» Page extract
***

Compensation Discussion and Analysis

The following discussion and analysis of compensation arrangements of our named executive officers for 2009 should be read together with the compensation tables and related disclosures set forth below. This discussion contains forward-looking statements that are based on our current plans, considerations and expectations regarding future compensation programs. Compensation policies that we adopt in the future may differ materially from policies summarized in this discussion.

The following individuals were our “named executive officers” for 2009:

 

   

Andrew J. Paul, Chief Executive Officer, or CEO, and President;

 

   

Nicholas B. Hawkins, Chief Financial Officer, or CFO, and Treasurer;

 

   

José R. Flahaux, Senior Vice President, Operations; and

 

   

Paul D. McGuire, Vice President, Worldwide Sales.

Overview of Compensation Objectives

We recognize that our success is in large part dependent on our ability to attract and retain talented employees. We endeavor to create and maintain compensation programs based on performance, teamwork and rapid progress and to align the interests of our executive officers and stockholders. As such, we have designed our executive compensation program to achieve the following objectives:

 

   

attract and retain highly-talented, experienced executives in our industry;

 

   

motivate and reward executives whose knowledge, skills and performance contribute to our success;

 

   

align compensation with our business and financial objectives and the long-term interests of our stockholders; and

 

   

offer total compensation that is competitive and fair.

***

» Task list
- A) In the compensation discussion, who served as Vice President, Worldwide Sales, among the named executive officers for 2009?
- B) Rewrite the compensation discussion from "motivate and reward" to "competitive and fair.", replacing "fair" with "equitable".

[Records in a dataset]

***

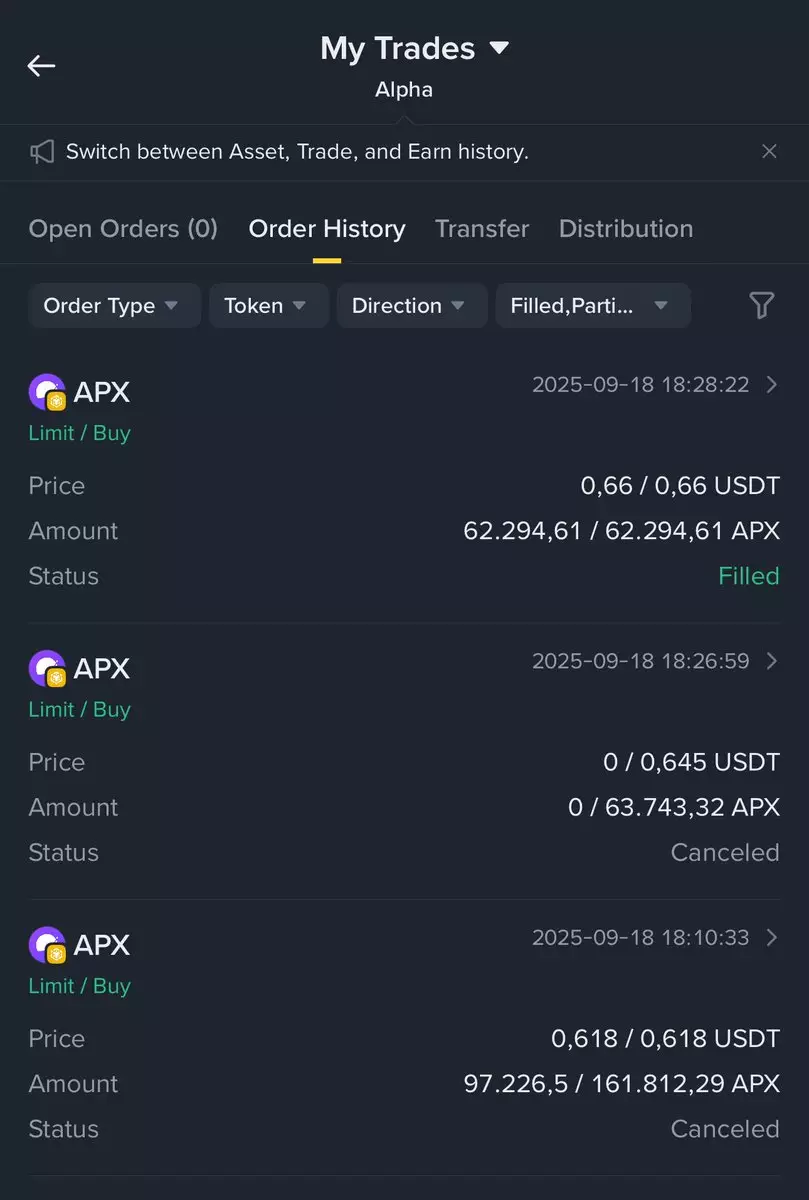Viewport: 809px width, 1200px height.
Task: Open the Token filter dropdown
Action: click(269, 306)
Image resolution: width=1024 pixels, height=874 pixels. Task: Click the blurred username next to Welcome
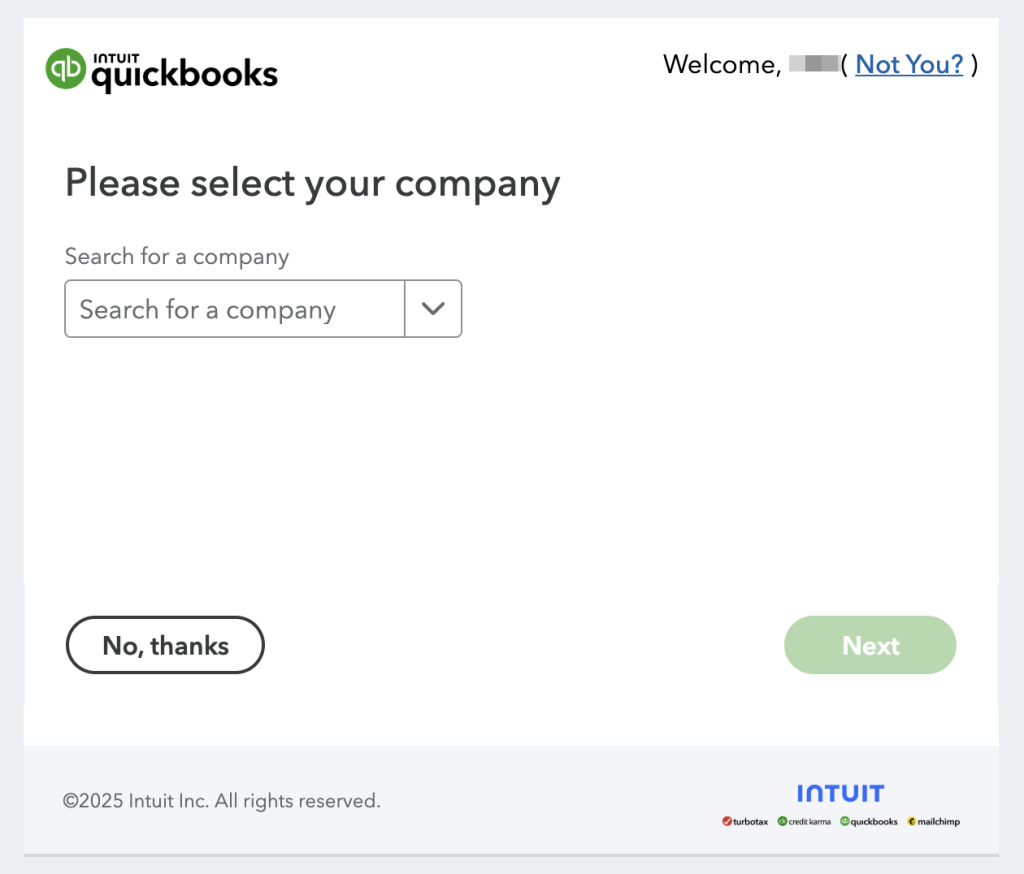[x=816, y=64]
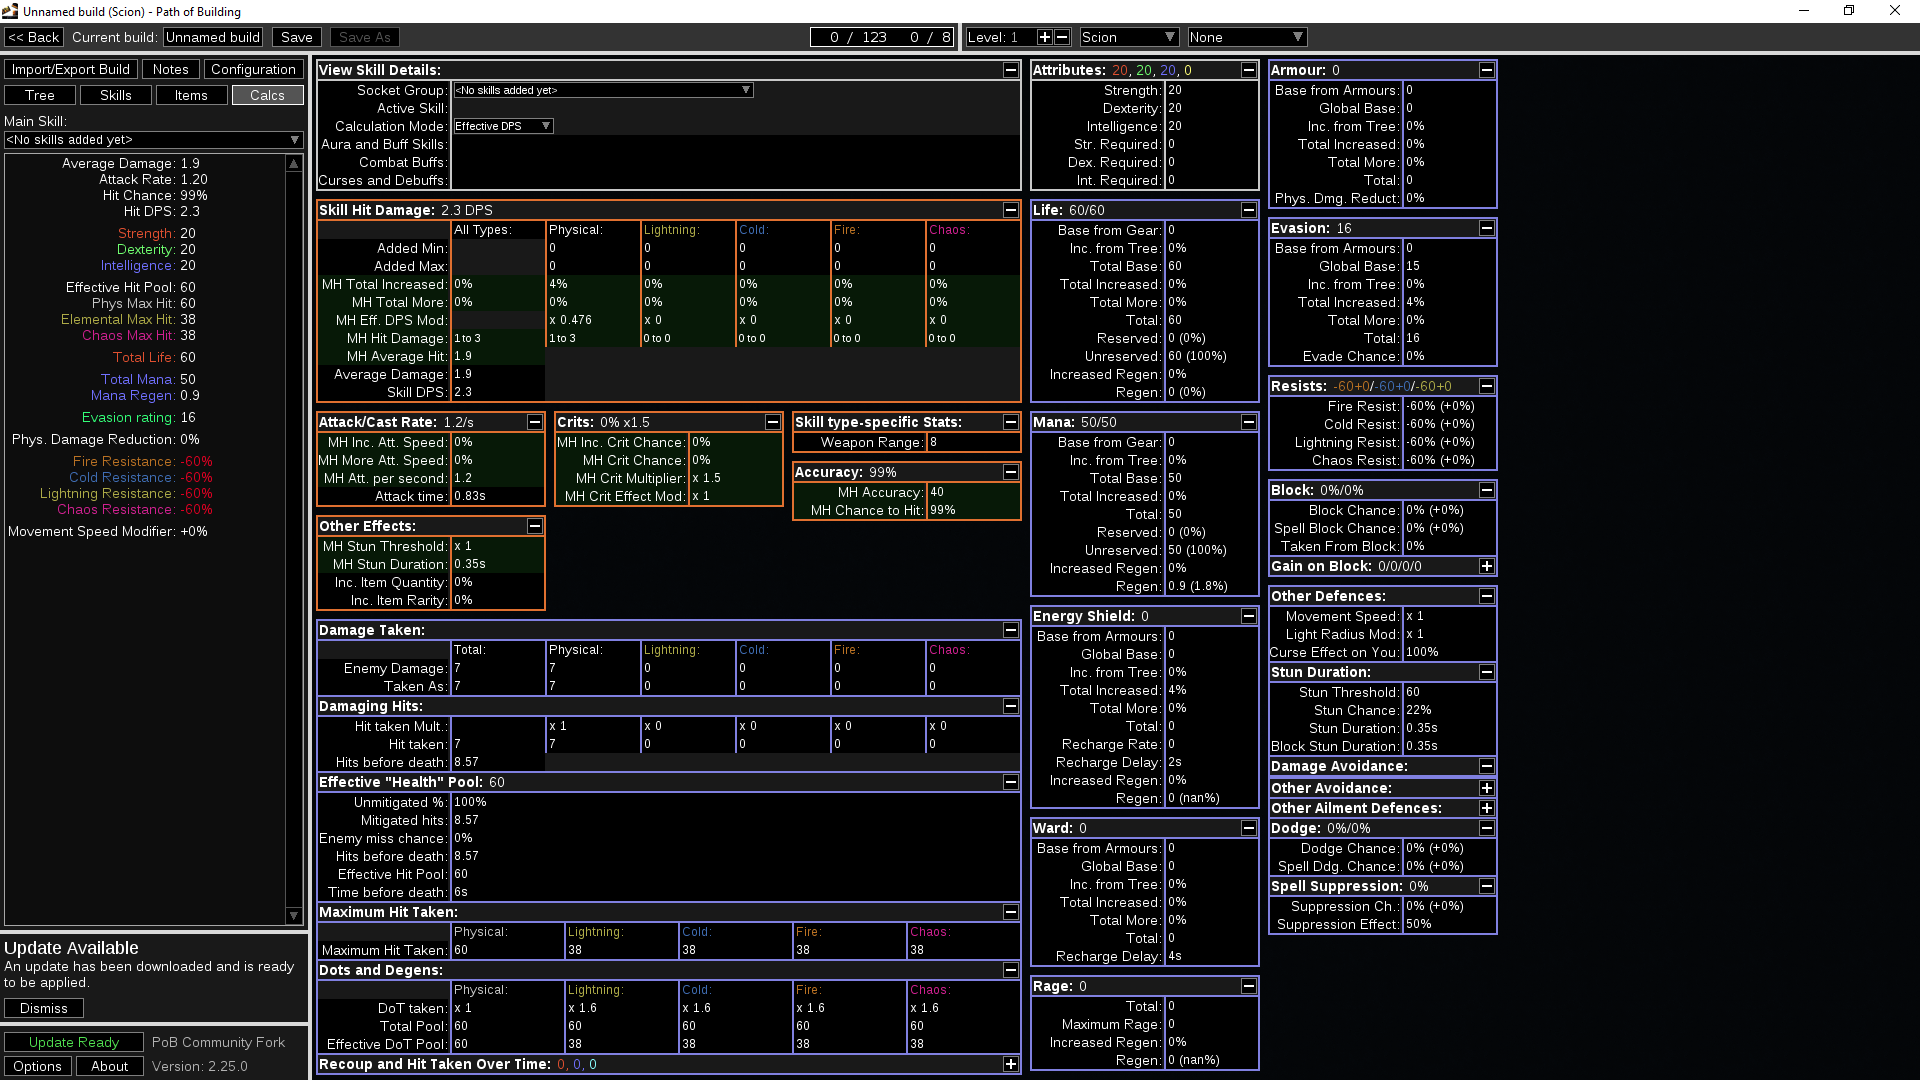
Task: Collapse the Skill Hit Damage section
Action: click(x=1011, y=210)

***

» Solutions to the tasks
- A) Paul D. McGuire

- B)
motivate and reward executives whose knowledge, skills and performance contribute to our success;

 

   

align compensation with our business and financial objectives and the long-term interests of our stockholders; and

 

   

offer total compensation that is competitive and equitable.